President Donald J. Trump can try to eviscerate Bears Ears and Grand Staircase Escalante monuments with his pen and poisonous policies. He will stand tall with other white men, who for generations have exhumed, looted, and profited from the graves of ancient ones. They will tell you Bears Ears belongs to them. Boom. Consider Senator Oren Hatch’s words regarding the Bears Ears Intertribal Coalition, support of the Bears Ears National Monument, the Indians, he says, “They don’t fully understand a lot of things that they are currently taking for granted on these lands; they won’t be able to do it if it’s made clearly into a monument.” And when he was asked to give examples, the Senator said, “Just take my word for it.” Boom.

This is a story, a patronizing story, a condescending story. I see my politicians and frontier Mormons discounting the tribes once again, calling them Lamanites, the rebellious ones against God, dark-skinned and cursed. That is their story. Racism is a story. The Book of Mormon is a story. [CHEERS] Boom.

Perhaps our greatest trauma living in the state of Utah is the religiosity of the Mormon patriarchy that says you have no authority to speak – women, Indians, black people, brown people, gay people, trans people. It is only the chosen ones who hold the priesthood over us and council us that their only way to heaven is through them. Boom.

All my life I was told I could not speak, that I had no voice, no power except through my father or my husband, or my bishop, or the general authorities.
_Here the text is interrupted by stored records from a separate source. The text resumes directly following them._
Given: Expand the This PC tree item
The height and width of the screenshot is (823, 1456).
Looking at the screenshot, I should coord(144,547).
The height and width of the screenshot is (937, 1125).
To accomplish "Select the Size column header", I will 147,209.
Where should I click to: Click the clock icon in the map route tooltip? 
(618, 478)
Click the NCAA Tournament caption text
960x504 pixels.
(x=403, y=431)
And then there was the prophet. Boom. I refused to perpetuate this lie, this myth, this abuse called silence. If birds had a voice, so did I. [APPLAUSE] I would tell a different story, one of beauty and abundance, and what it means to be alive.
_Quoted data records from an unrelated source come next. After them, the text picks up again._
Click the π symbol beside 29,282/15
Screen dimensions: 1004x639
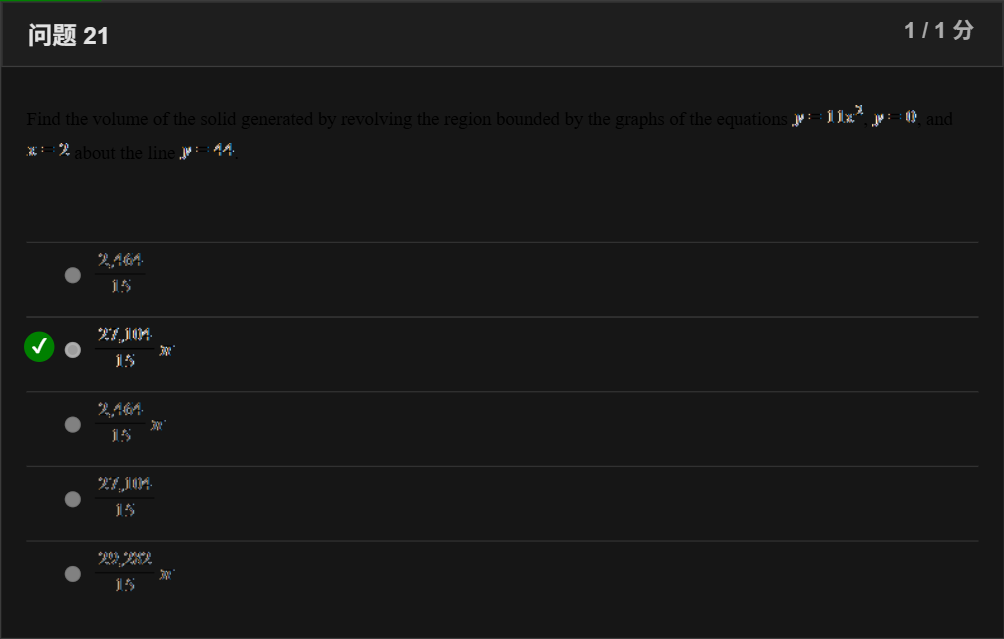coord(166,574)
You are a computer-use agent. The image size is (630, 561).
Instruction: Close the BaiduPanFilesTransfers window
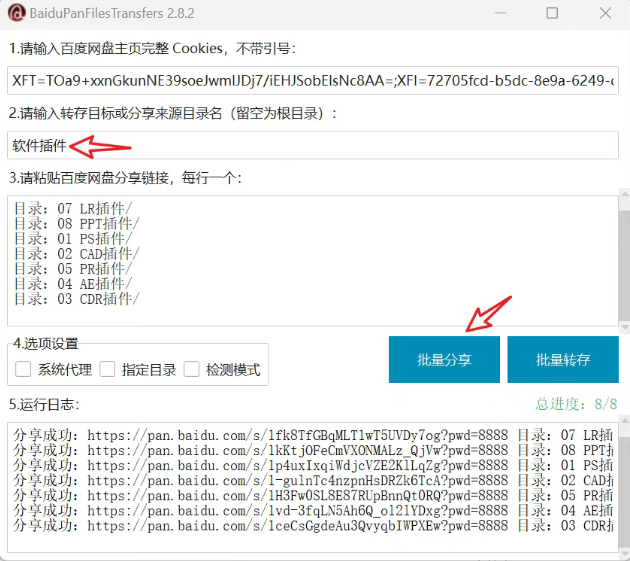[x=605, y=14]
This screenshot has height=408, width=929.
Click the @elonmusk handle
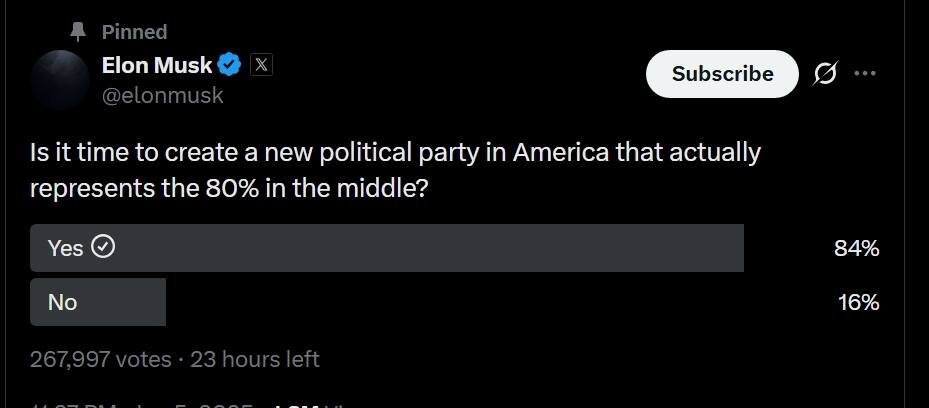(x=162, y=96)
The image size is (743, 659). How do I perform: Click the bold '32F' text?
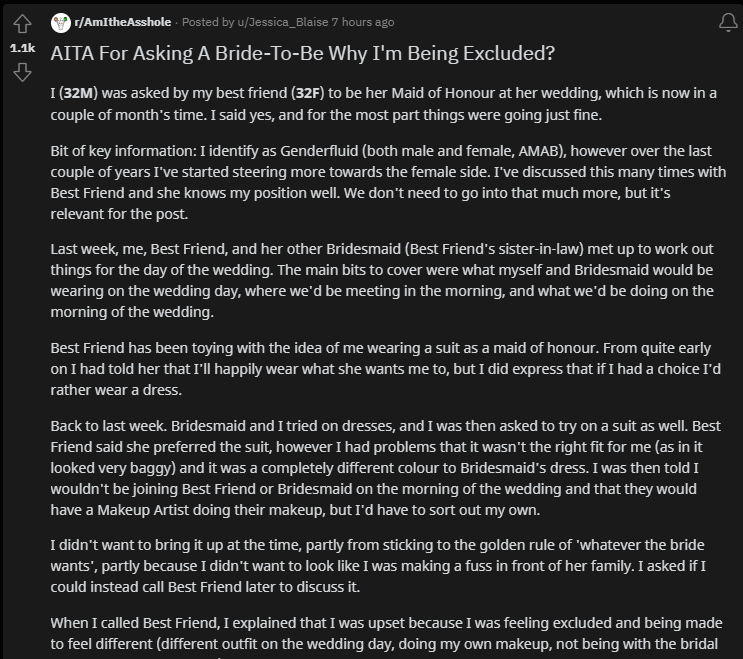(x=307, y=94)
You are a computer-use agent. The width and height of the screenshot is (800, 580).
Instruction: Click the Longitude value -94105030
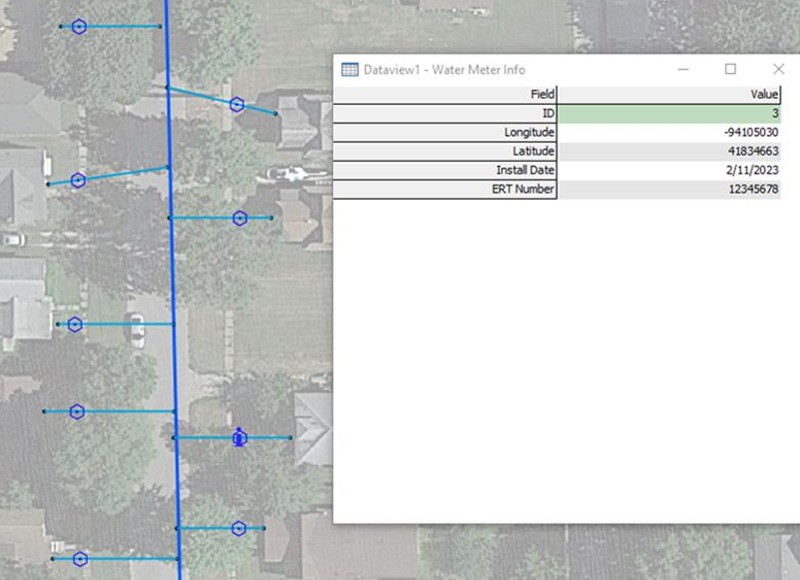(x=668, y=133)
Environmental racism is the outcome of bad stories, a byproduct of poverty. In Utah, yellow cake has dusted the lips of Navajo uranium workers for decades who are now sick or dead. Boom. There is no running water in Westwater, a reservation town adjacent to Blanding. Local municipalities refuse to provide Navajo families with a basic right, a human right. Boom. But we are not prejudiced. Boom.

If you speak of these cruelties, we, as Mormons, I am a Mormon, are seen as having betrayed our roots and our people. These are my people. Boom.

This is who I am. Boom. A white woman of privilege born of the covenant. I am not on the outside, I am on the inside. Boom. It is time to look in the mirror and reflect on the histories that are mine, that are ours. Boom. We are being told a treacherous story, that says it is an individual’s right, our hallowed state’s right, our nation’s right to destroy what is common to us all.

The earth has a pulse. We have a pulse. No separation. The land beneath our feet, the water we drink, the air that we bring gifts, breathe. Our bodies and the bodies of the state of Utah are being violated. Our eyes are closed. Our mouths are sealed. We refuse to see or say what we know to be true. Utah, this nation, is a beautiful violence. Boom.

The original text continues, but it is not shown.